'Grey Story': A Boy, a Girl, and Invisibility

Like a short story, flash games have the advantage of being able to really focus on a singular theme or simple emotional expression. By that definition, Grey Story is the video game equivalent of a short story.

Grey Story

Publisher: Armor Games
Format: PC
Price: free
Players: 1
ESRB Rating: N/A
Developer: Kevin McGrath
Release Date: 2011-08-10

The more that I play flash games (and a lot of console DLC for that matter), the more that I have the tendency of thinking that these “shortened” versions of games are kind of the equivalent in this medium of the short story. Like a short story, flash games have the advantage of being able to really focus on a singular theme or simple emotional expression without getting such things lost in the complexity of a long form title, which usually treats multiple themes and a complex web of characters, like a novel might.

In that sense, the description of Grey Story on the front page of New Grounds as a “short story of a boy and the girl of his dreams” seems a very sensible description of this game and what it offers to its player.

There is nothing exceptionally complex about Grey Story. It is a platformer, in which you will move two directions (left and right) and you will jump. Graphically, it is extremely simple, featuring two characters, the silhouettes of a vaguely male (which you control) player character and a vaguely female non-player character. The backdrop of the game begins as a grey world with a few details that suggest an environment that these characters live in, some houses and vegetation (again, all of which are basically “greyed out”).

---

**TASK STATEMENT**
Summarize the review of Grey Story in two sentences. The material after this review is separate from it.

**STORED DATA**

---

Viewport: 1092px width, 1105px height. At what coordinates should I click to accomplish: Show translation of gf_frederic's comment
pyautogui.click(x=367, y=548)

---

**EXERCISE RESULT**
The review likens flash games to short stories because both can focus on a single theme or simple emotional expression, and it calls Grey Story the video game equivalent of a short story. Grey Story is a simple platformer in which the player moves left and right and jumps, controlling a vaguely male silhouette alongside a vaguely female non-player character in a world that begins grey, with a few houses and some vegetation.